Reproduisez mot pour mot, dans l'extrait sur la crise des loyers, tout ce qui va de « Et les maisons » jusqu'à « nouvelle de vagabonds... ».

Extrait choisi:
************

Et les maisons entières, les maisons d'exhibition ou de rendez-vous, les garçonnières de toutes sortes !...

Il faudrait pouvoir réquisitionner tous ces logements et distribuer les locaux disponibles à ceux dont la mauvaise volonté de certains propriétaires intransigeants a l'ait comme une espèce nouvelle de vagabonds...

Il faudrait, il faudrait que l'on nous autorise à prendre des mesures énergiques. »

Et M. Soullière ajoute :

« - Tout le mal provient de ce que certains ont trop de moyens et de ce que d'autres n'en ont pas assez. De là le déséquilibre constant entre les situations, les heurts de plus en plus fréquents, de plus en plus violents, de plus en plus pénibles, entre les individus de catégories diverses. Les uns ont trois ou quatre appartements spacieux, les autres n'en ont pas du tout. Et pour tout, c'est la même chose ! »

L’écrivain pacifiste conclut : « La conclusion de cette juste argumentation ? M. Soullière ne pouvait la formuler : le caractère et l'essence même de ses fonctions le lui interdisent, on le comprend. Mais son impression pessimiste demeure et l'on s'explique combien il est difficile, impossible même, de trouver une solution : équitable à la crise des loyers dans l'état actuel de notre société bourgeoise. »

************

Données:

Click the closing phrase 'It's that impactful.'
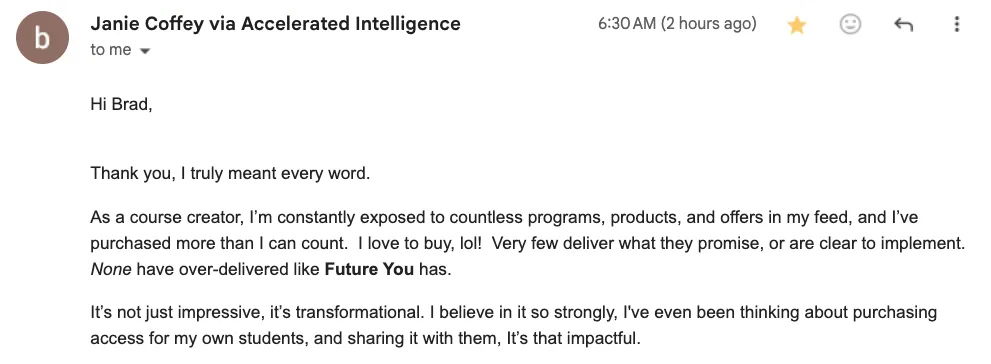991x364 pixels. pos(573,339)
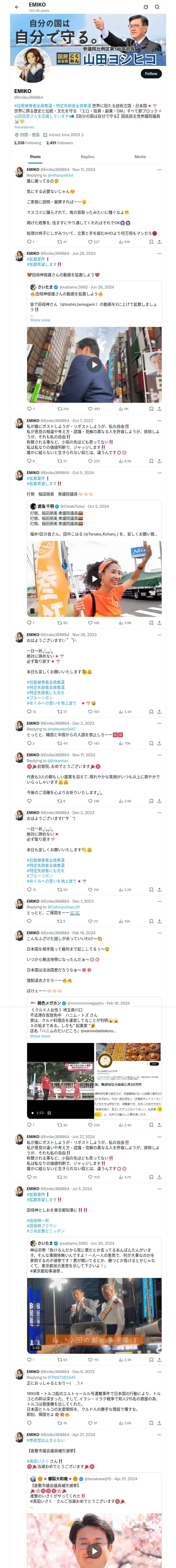
Task: Play the 田母神 quoted video from Jun 26
Action: (94, 365)
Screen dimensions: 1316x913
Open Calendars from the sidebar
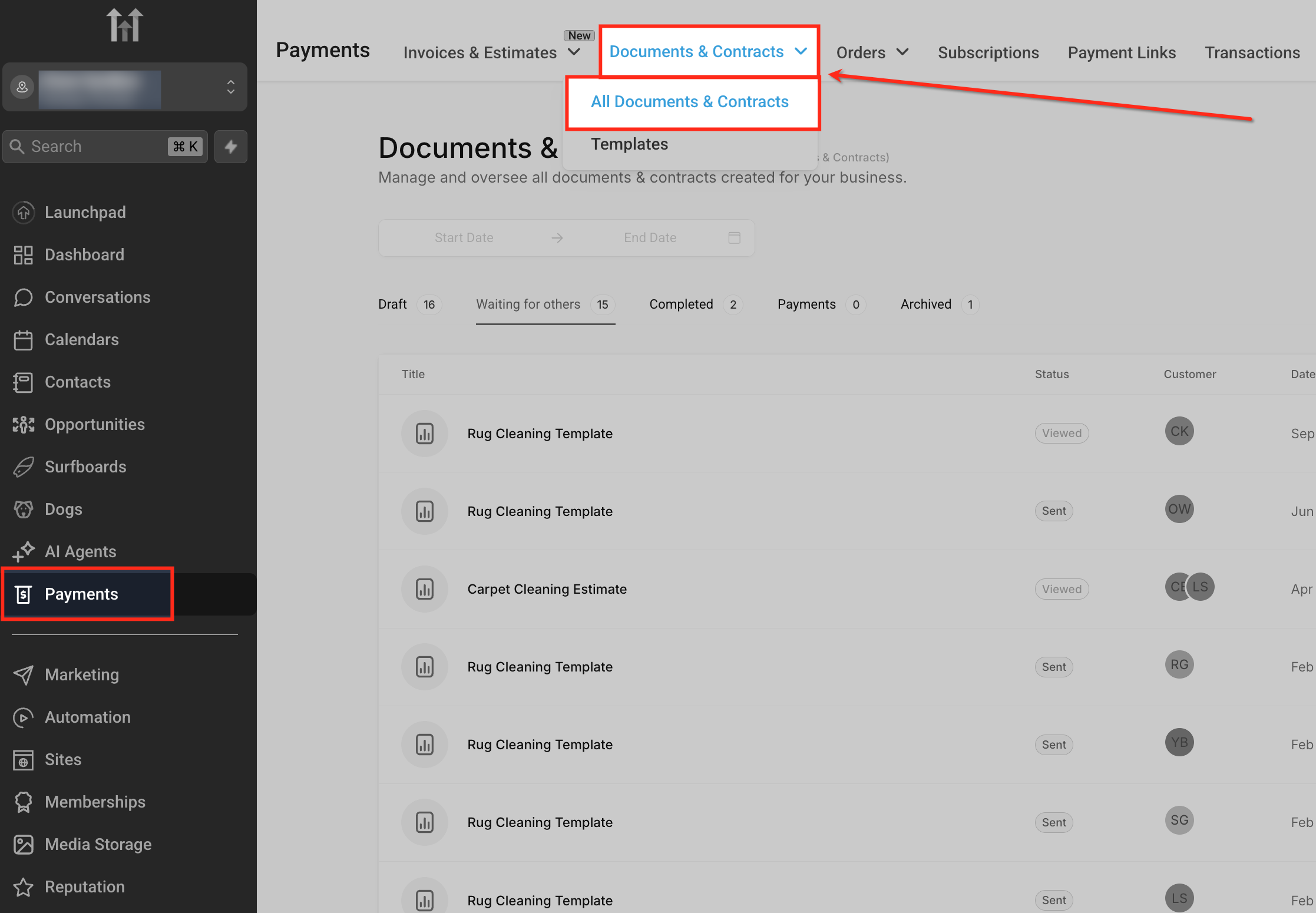point(81,339)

************

Corrigé:
Et les maisons entières, les maisons d'exhibition ou de rendez-vous, les garçonnières de toutes sortes !...

Il faudrait pouvoir réquisitionner tous ces logements et distribuer les locaux disponibles à ceux dont la mauvaise volonté de certains propriétaires intransigeants a l'ait comme une espèce nouvelle de vagabonds...